In sports, a "salary cap" is a preset limit on the amount of money that teams can spend on player salaries over the course of one year.
There are two forms of salary caps - a "hard cap" and a "soft cap".
A "hard cap", which is used by leagues such as the NFL and NHL, means that teams can not spend above a certain amount or else they will be subject to potentially severe sanctions. In the NHL, for instance, if teams spend above the cap, they will be subject to fines of up to $5 million, forfeiture of draft picks and even forfeiture of games. In the 2011-12 season, the National Hockey League had a hard cap of $64.3 million.

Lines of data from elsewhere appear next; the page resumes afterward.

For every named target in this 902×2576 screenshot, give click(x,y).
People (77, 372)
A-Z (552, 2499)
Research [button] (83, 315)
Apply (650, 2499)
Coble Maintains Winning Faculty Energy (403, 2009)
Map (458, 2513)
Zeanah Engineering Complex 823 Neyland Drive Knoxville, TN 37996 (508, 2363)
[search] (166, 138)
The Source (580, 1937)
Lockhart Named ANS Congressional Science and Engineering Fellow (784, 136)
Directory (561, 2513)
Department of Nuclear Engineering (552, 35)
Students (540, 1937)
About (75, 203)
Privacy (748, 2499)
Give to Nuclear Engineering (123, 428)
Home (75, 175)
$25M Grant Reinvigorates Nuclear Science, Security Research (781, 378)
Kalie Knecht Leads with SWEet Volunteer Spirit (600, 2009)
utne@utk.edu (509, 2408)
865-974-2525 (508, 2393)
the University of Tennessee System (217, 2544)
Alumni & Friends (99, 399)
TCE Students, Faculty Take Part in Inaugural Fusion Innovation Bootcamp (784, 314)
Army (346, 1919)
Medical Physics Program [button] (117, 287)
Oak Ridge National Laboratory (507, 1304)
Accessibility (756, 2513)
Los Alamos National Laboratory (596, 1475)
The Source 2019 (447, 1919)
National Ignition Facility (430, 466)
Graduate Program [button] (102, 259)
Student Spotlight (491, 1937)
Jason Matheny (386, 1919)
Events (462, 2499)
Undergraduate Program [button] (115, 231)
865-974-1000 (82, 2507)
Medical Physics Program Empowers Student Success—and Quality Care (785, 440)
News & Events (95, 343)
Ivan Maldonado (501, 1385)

A "soft cap", on the other hand, is when teams are allowed to spend above a certain amount if they are willing to incur a financial penalty (usually known as a "luxury tax"). Both Major League Baseball (MLB) and the National Basketball Association (NBA) employ "soft caps" with luxury taxes. If you spend above a certain amount in both leagues, you will be forced to pay a luxury tax, with this luxury tax money being distributed to teams in smaller markets. The New York Yankees, for instance, spend far above the "soft cap" every year in Major League Baseball, with the luxury tax money that they spend being distributed to smaller revenue teams such as the Pittsburgh Pirates and Miami Marlins.